5 thoughts on “Ethanol and energy independence”

  1. Saturday, September 26, 2009
    Does Ethanol Reduce Petroleum Imports?

    One of the main arguments in favor of ethanol production in the U.S. is that it supports the goals of energy independence by getting us off of foreign oil. After all, we could just tell the entire Mideast to take a hike while we grow our own fuel. In fact, there have been some truly grandiose claims made around this theme. Of course if we are making more ethanol, we are importing less oil as a result. Right? Maybe not. Has anyone actually taken a good look?

    A couple of years ago, I looked at total gasoline consumption in an essay called The Mythical Ethanol Threat. My conclusion from that was that despite the rapid ramp up of ethanol, there was no apparent drop in gasoline demand. In fact, gasoline demand (which was corrected for ethanol content by backing that out) actually grew at a steady pace even as ethanol was ramping up sharply. But a couple of years have passed, and some comments following my last essay got me curious: Has U.S. ethanol production actually impacted petroleum imports?

    From 2002 through 2007, ethanol production in the U.S. more than tripled: From 2.1 billion gallons per year to 6.5 billion gallons per year. (Source – RFA: Historic U.S. Fuel Ethanol Production). Yet total net petroleum imports (oil, gasoline, diesel, etc.) increased over that time period by 2.1 million barrels per day – from 10.2 million bpd in 2002 to 12.3 million bpd in 2007. (Source – EIA: Weekly U.S. Total Crude Oil and Petroleum Products Net Imports). So what does this mean?

    Tuesday, September 29, 2009
    Ethanol, Imports, and the MTBE Effect

    I am traveling later this week, and will be on the road for nine days (Colorado, New York, Massachusetts). I was trying to wrap up the loose ends from my previous post with a much more comprehensive look at the ethanol/import issue before I travel. However, there are a couple of questions I had for the EIA before I finish up. As soon as I hear back from them, I will post a number of graphs and I will put my spreadsheet up so everyone can pick through it. But if I don’t hear back within a couple of days, it may be a while before I can put up the final installment.

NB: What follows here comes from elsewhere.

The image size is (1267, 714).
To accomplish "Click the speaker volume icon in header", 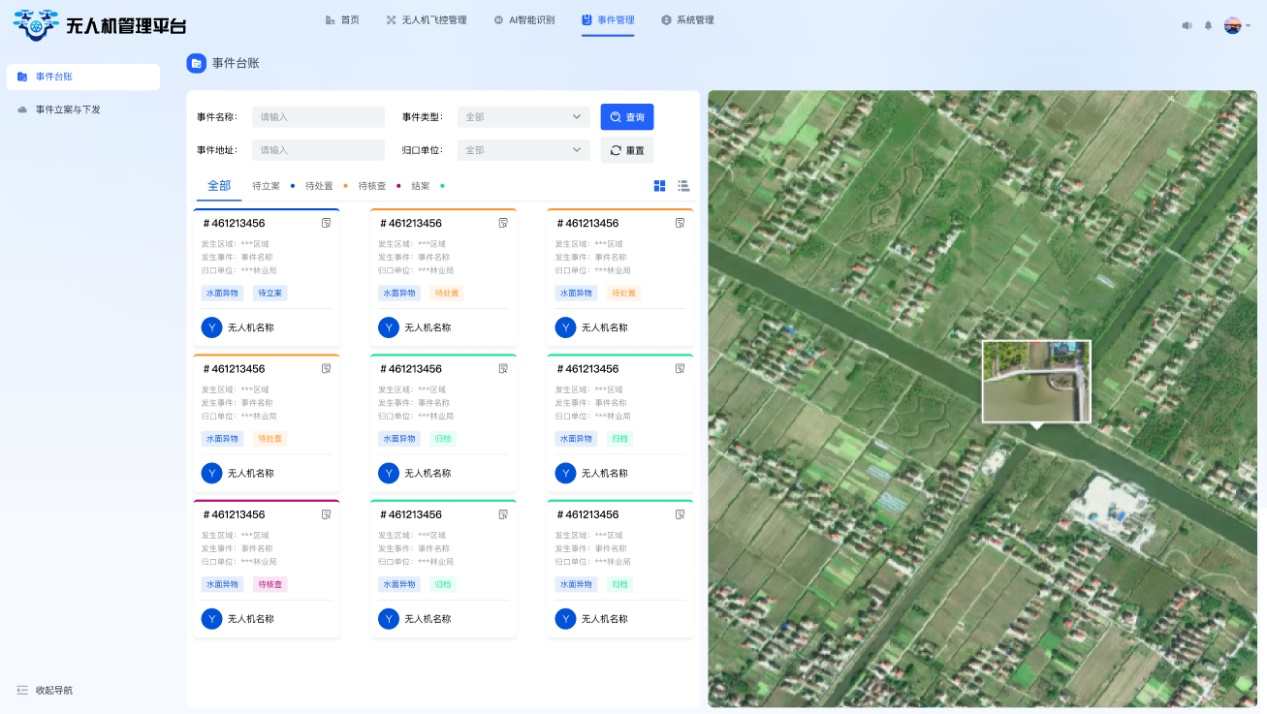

  2. “But one thing is pretty clear. Our petroleum imports have not fallen as ethanol has ramped up. So it is really hard to make a strong case based on the data that increased ethanol production is reducing our dependence on foreign oil. One reason for this is something I have talked about before, and that is scale. In 2007, our oil demand was 20.7 million barrels per day. When the lower energy content of ethanol is factored in, the 6.5 billion gallons of ethanol produced in 2007 is only worth 0.26 million barrels per day – just over 1% of our total petroleum consumption.** Factor in that some petroleum (and other fossil fuels as well) was used in the manufacture of the ethanol, and the net contribution falls even further.”

  3. Ethanol

    “Ethanol is difficult to scale up to become a major gasoline substitute. Ethanol production requires a large amount of corn to produce relatively little gasoline. Ethanol production requires 2.8 bushels of corn per gallon of ethanol. At present, approximately 25% of US grown corn produces 7 billion gallons, or 3.3% of the energy content of gasoline (and only 1.5% of all US finished oil products) consumed in the US. If the entire corn crop was used to produce ethanol, it would only offset 6% of total US oil consumption.”

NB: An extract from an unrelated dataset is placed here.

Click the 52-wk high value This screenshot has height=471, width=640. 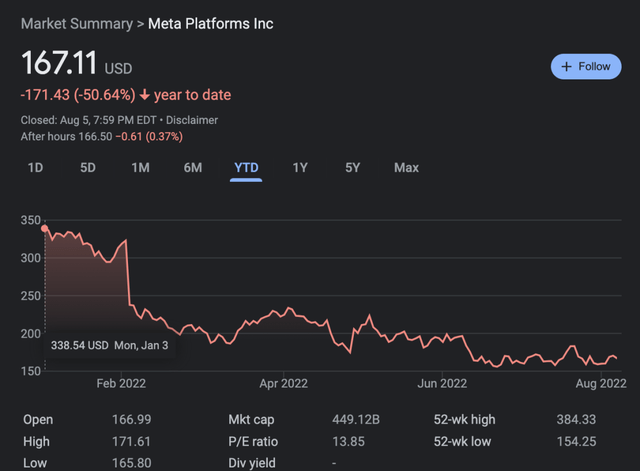pyautogui.click(x=576, y=419)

    Downey, Morgan. Oil 101. p.193 hardcover

  4. That’s two strikes against ethanol.

    First, it cannot replicate the whole slate of products made from crude oil: natural gas, natural gas liquids (ethane, propane, butane), naptha, gasoline, jet fuel, kerosene, diesel fuel, fuel oil, oils and lubricants, waxes, bitumen, coke, and carbon black.

    Second, it cannot replace more than a fraction of the oil used just for gasoline production: about 26% of global crude oil usage.